Jury still undecided on Budd trial verdict
The last of seven current or former corrections officers pleaded guilty.
CLEVELAND -- Jury deliberations in the inmate abuse trial of Mahoning County Deputy Sheriff Michael Budd entered their sixth day today -- one day more than it took for the trial.
The trial that began Feb. 14 in federal court concluded evidence on Feb. 17. Trial was suspended Feb. 18 and 21. Closing arguments were heard Feb. 22, and jury deliberations began that afternoon.
Budd's defense team, Youngstown attorney Martin E. Yavorcik and Poland attorney Sebastian Rucci, felt sure a decision -- even if the decision was a hung jury -- would come Monday. They thought so last Friday, too, especially when jurors advised U.S. District Judge Lesley Brooks Wells that they were at a stalemate on all four counts.
The judge, as she had once before, urged the panel Friday to try to reach a unanimous decision. They left for the weekend still undecided.
Monday, the jurors -- seven women and five men -- had no questions for the judge. They deliberated from 9 to 11:45 a.m., took an hour for lunch, and then left at 4:20 p.m., saying they'd be back today at 9 a.m.
Budd, 44, of Boardman, is the one-time major who the government said gave the order to beat inmate Tawhon Easterly for a second time after he punched a female guard in December 2001. Budd also is accused of covering up his alleged involvement in the Easterly beating and personally roughing up two other inmates.
Budd, when indicted in October 2004, was demoted to deputy and placed on paid leave.
Related trial
In a related matter, Mark Dixon, who had been scheduled for trial at 8 a.m. Monday, pleaded guilty to his part in the Easterly beating and faces up to 25 years in prison when sentenced May 17. He appeared in court at 9 a.m. with family members offering support from the gallery.
Dixon had been the lone remaining holdout in a case that began with six defendants indicted in July 2004. The 32-year-old Youngstown man is no longer a deputy, he was removed from the sheriff's department payroll in March 2003, when indicted on an unrelated charge of sexual battery that is still pending.
Dixon's codefendants, deputies Raymond Hull III, John Rivera and Ryan Strange, avoided trial by pleading guilty last week to beating Easterly as punishment. Retired jail supervisors Bill Deluca and Ronald Denson pleaded guilty to their part in November 2004.
The probe
The investigation began in late summer 2002, when then-Deputy Ronald J. Kaschak applied for a patrolman's position with Austintown police and disclosed that he had, at Budd's direction, used excessive force on Easterly. Kaschak was not indicted; he resigned and pleaded guilty to an information in April 2004 and agreed to cooperate with the prosecution.

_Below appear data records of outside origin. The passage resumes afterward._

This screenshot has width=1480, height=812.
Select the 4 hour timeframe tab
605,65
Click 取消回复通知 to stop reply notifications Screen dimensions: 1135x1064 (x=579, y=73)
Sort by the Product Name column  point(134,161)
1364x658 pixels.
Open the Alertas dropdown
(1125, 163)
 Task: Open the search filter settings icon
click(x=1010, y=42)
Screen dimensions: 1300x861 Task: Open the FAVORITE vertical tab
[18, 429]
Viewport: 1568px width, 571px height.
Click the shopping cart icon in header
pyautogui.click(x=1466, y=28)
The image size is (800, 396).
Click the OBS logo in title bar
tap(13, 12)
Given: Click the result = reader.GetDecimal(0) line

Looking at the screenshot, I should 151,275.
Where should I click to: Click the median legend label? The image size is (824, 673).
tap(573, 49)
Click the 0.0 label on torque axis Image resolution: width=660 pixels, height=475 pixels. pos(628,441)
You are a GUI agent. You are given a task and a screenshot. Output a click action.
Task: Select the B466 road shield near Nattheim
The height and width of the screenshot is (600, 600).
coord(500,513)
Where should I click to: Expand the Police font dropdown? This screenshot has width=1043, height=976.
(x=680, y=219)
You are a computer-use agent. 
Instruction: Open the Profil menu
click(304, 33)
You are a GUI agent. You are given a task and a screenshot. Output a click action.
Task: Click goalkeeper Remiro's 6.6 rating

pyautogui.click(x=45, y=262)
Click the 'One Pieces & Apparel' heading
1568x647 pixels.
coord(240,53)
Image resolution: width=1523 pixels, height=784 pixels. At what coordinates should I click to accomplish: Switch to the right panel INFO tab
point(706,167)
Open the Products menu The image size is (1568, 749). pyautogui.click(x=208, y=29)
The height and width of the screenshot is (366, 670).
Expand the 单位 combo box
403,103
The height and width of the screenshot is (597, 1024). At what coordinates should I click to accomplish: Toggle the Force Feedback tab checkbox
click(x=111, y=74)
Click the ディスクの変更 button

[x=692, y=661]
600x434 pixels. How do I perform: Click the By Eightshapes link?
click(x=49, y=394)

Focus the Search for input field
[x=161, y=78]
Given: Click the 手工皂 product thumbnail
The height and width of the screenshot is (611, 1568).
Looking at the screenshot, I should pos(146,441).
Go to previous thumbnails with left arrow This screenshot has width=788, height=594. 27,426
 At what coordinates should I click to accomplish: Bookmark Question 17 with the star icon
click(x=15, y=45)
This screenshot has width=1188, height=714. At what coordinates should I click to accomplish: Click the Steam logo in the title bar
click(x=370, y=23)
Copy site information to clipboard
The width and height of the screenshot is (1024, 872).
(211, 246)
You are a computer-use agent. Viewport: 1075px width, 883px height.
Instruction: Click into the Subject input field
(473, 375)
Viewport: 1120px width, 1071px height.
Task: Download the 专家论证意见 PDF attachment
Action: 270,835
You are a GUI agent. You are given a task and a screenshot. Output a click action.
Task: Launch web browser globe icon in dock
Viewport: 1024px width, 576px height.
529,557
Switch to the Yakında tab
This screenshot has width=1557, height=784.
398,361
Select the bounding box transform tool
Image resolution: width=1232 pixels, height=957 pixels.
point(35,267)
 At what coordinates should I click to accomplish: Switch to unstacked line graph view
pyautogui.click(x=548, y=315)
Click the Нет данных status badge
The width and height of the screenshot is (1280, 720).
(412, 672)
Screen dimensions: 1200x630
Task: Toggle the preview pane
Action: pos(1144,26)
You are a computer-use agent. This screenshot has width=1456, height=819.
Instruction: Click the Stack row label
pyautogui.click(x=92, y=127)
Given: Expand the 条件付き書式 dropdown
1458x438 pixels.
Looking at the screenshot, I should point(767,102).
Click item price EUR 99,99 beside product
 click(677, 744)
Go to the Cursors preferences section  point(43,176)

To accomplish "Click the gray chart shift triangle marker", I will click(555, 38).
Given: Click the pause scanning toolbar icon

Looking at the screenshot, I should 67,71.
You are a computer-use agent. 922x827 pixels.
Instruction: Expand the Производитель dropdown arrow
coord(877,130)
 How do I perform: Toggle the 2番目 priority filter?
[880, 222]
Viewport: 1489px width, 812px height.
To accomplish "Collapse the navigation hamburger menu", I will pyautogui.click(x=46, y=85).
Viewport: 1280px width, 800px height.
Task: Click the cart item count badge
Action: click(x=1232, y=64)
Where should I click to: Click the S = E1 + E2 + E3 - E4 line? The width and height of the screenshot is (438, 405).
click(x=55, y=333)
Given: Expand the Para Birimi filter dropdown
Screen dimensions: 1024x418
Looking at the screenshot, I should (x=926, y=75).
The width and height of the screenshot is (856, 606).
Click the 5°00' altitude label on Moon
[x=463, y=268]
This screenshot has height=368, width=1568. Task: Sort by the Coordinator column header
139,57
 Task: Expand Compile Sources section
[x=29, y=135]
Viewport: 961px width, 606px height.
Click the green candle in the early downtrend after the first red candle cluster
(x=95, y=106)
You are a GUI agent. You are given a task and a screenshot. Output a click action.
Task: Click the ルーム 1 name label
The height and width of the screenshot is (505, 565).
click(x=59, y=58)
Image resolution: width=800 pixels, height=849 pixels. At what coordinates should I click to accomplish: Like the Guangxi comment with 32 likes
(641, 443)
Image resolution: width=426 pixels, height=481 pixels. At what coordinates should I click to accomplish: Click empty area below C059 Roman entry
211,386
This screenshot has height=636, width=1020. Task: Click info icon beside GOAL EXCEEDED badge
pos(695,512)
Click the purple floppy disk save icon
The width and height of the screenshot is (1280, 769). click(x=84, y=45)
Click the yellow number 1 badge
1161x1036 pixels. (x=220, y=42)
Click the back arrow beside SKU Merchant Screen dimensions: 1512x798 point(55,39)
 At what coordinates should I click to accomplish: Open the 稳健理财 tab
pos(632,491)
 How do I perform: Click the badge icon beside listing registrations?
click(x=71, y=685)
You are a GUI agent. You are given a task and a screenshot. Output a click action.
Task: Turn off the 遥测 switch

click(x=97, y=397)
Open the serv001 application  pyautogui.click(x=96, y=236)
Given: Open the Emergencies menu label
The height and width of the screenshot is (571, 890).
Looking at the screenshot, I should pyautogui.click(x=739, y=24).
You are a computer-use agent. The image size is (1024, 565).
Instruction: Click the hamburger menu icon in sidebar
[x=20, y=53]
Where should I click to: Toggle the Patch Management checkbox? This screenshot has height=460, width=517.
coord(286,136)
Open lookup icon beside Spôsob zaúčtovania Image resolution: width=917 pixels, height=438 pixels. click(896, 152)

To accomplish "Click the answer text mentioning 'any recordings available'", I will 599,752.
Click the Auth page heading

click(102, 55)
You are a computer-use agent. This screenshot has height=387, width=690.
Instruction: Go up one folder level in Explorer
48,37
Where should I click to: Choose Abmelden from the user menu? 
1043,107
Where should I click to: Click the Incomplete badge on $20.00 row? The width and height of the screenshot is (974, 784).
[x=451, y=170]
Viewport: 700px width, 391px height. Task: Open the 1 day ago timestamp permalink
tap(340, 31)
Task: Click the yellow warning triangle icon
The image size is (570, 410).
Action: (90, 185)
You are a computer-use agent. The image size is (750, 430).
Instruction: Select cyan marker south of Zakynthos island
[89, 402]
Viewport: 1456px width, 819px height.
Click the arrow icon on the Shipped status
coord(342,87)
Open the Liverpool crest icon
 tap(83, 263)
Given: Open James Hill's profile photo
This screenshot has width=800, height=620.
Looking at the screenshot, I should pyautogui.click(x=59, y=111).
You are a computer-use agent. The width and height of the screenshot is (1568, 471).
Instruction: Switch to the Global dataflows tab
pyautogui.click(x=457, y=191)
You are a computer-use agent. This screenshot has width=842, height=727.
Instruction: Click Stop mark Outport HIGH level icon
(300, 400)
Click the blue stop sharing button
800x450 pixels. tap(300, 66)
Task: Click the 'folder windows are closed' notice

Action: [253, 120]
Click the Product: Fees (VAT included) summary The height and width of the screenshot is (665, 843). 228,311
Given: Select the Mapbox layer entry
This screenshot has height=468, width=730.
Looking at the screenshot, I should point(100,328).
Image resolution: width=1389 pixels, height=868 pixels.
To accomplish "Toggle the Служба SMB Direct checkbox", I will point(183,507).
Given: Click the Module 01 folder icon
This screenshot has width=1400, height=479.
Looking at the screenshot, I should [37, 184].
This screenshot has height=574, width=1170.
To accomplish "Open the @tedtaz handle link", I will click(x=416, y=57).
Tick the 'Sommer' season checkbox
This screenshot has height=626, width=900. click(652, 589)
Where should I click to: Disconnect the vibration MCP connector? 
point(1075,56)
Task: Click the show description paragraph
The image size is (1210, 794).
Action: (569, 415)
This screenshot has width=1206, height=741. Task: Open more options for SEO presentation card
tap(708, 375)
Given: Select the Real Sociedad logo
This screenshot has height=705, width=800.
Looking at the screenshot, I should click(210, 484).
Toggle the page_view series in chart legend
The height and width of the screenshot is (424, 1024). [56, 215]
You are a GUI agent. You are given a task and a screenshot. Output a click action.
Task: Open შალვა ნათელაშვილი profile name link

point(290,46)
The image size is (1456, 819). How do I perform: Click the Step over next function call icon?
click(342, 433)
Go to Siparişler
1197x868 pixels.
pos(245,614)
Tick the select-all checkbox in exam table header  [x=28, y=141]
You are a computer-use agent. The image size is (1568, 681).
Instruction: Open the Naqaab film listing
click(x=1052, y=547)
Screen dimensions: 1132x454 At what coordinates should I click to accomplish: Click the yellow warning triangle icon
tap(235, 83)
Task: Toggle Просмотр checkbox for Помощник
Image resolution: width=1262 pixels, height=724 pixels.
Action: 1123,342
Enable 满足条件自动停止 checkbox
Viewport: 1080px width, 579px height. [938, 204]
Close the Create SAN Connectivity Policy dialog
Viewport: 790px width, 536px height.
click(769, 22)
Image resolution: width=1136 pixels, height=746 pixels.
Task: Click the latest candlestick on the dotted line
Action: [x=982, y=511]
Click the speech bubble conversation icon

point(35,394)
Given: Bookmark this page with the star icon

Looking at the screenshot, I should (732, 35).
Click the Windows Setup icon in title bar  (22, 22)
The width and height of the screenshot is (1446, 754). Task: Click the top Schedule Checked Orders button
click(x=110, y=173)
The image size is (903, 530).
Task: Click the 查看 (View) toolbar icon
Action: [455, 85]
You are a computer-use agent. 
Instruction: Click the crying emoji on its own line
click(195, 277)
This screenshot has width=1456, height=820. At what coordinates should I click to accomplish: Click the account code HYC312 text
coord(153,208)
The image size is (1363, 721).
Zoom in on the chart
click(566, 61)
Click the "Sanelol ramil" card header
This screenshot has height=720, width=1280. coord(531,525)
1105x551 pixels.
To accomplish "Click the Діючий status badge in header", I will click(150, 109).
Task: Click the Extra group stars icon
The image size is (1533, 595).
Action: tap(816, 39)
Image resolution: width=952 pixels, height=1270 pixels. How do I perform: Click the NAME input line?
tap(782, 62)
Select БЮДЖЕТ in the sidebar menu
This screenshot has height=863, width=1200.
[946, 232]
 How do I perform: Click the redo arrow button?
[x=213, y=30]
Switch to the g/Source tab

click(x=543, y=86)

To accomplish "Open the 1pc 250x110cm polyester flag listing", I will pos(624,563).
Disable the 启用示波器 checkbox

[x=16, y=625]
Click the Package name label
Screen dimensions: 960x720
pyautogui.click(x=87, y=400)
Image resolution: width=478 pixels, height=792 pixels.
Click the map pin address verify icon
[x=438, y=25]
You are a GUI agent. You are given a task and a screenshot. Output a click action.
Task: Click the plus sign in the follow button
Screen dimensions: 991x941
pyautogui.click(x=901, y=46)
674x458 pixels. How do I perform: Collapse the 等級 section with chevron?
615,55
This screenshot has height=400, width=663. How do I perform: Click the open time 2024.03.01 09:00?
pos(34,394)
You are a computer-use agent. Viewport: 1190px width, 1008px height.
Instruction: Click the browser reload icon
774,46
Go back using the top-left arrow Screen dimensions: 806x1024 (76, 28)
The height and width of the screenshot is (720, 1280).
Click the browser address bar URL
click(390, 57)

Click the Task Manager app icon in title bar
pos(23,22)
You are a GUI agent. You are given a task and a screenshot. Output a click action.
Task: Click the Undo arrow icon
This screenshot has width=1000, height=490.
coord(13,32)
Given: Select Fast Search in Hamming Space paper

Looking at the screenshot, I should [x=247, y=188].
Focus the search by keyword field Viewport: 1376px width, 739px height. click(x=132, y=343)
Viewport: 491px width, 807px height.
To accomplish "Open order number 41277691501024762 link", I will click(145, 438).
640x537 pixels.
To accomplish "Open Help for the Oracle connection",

Last Friday, Judge Wells denied Dixon's request to delay the trial because of a witness's health and also denied his desire to replace his Cleveland lawyer, Henry F. DeBaggis. The lawyer had urged his client to accept a plea deal.
Dixon pleaded guilty to:
UCount One: Conspiracy to deprive Easterly of his civil right to be free from the use of excessive force amounting to punishment in retaliation for the inmate punching a female guard.
UCount Two: Aiding and abetting and causing the beating of Easterly in the fourth-floor gym at the jail.
UCount Three: Aiding and abetting and causing the beating of Easterly in a secluded corridor at the jail. This second beating was ordered by Budd, the government said.
Easterly did not report the beatings and corrections officers made no reports of the events, the government said.
The cases were investigated by the FBI and Ohio Bureau of Criminal Identification and Investigation and were prosecuted by Steven. M. Dettelbach and Kristy Parker.
Easterly, 26, has been incarcerated at the Trumbull Correctional Institution since July 2002, serving six years for involuntary manslaughter.